◆ **Available data**:
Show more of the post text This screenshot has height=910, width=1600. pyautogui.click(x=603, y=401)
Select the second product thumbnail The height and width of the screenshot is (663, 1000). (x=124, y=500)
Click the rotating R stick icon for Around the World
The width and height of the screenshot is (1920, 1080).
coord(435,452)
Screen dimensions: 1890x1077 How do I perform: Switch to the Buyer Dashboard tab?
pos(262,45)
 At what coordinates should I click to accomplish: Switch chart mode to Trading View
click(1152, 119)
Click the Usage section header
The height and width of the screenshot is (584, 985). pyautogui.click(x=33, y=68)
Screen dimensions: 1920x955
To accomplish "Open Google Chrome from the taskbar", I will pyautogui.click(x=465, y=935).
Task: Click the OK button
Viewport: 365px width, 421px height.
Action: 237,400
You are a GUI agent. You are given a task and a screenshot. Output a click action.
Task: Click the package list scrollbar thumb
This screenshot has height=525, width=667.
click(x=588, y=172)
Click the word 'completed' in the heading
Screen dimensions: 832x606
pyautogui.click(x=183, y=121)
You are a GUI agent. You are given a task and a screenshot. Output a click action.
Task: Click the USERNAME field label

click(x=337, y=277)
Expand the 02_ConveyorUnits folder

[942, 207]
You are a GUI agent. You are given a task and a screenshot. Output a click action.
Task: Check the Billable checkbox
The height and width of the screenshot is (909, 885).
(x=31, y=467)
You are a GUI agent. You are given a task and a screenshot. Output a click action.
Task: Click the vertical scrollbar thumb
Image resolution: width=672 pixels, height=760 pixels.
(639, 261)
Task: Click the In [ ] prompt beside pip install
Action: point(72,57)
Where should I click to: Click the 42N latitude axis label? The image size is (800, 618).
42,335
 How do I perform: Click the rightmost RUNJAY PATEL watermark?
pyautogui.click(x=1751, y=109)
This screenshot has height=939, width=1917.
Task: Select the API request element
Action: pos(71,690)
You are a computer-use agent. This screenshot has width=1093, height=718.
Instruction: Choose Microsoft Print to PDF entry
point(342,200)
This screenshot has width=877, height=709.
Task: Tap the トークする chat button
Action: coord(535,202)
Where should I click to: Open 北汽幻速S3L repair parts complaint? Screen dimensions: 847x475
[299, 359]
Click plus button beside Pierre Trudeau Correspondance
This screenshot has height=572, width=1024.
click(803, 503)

◆ **Task to carry out**: An exact reproduction of the listing is needed.

◆ **Exercise response**:
Show more of the post text This screenshot has height=910, width=1600. pyautogui.click(x=603, y=401)
Select the second product thumbnail The height and width of the screenshot is (663, 1000). (x=124, y=500)
Click the rotating R stick icon for Around the World
The width and height of the screenshot is (1920, 1080).
coord(435,452)
Screen dimensions: 1890x1077 How do I perform: Switch to the Buyer Dashboard tab?
pos(262,45)
 At what coordinates should I click to accomplish: Switch chart mode to Trading View
click(1152, 119)
Click the Usage section header
The height and width of the screenshot is (584, 985). pyautogui.click(x=33, y=68)
Screen dimensions: 1920x955
To accomplish "Open Google Chrome from the taskbar", I will pyautogui.click(x=465, y=935).
Task: Click the OK button
Viewport: 365px width, 421px height.
Action: 237,400
You are a GUI agent. You are given a task and a screenshot. Output a click action.
Task: Click the package list scrollbar thumb
This screenshot has height=525, width=667.
click(x=588, y=172)
Click the word 'completed' in the heading
Screen dimensions: 832x606
pyautogui.click(x=183, y=121)
You are a GUI agent. You are given a task and a screenshot. Output a click action.
Task: Click the USERNAME field label

click(x=337, y=277)
Expand the 02_ConveyorUnits folder

[942, 207]
You are a GUI agent. You are given a task and a screenshot. Output a click action.
Task: Check the Billable checkbox
The height and width of the screenshot is (909, 885).
(x=31, y=467)
You are a GUI agent. You are given a task and a screenshot. Output a click action.
Task: Click the vertical scrollbar thumb
Image resolution: width=672 pixels, height=760 pixels.
(639, 261)
Task: Click the In [ ] prompt beside pip install
Action: point(72,57)
Where should I click to: Click the 42N latitude axis label? The image size is (800, 618).
42,335
 How do I perform: Click the rightmost RUNJAY PATEL watermark?
pyautogui.click(x=1751, y=109)
This screenshot has height=939, width=1917.
Task: Select the API request element
Action: pos(71,690)
You are a computer-use agent. This screenshot has width=1093, height=718.
Instruction: Choose Microsoft Print to PDF entry
point(342,200)
This screenshot has width=877, height=709.
Task: Tap the トークする chat button
Action: coord(535,202)
Where should I click to: Open 北汽幻速S3L repair parts complaint? Screen dimensions: 847x475
[299, 359]
Click plus button beside Pierre Trudeau Correspondance
This screenshot has height=572, width=1024.
click(803, 503)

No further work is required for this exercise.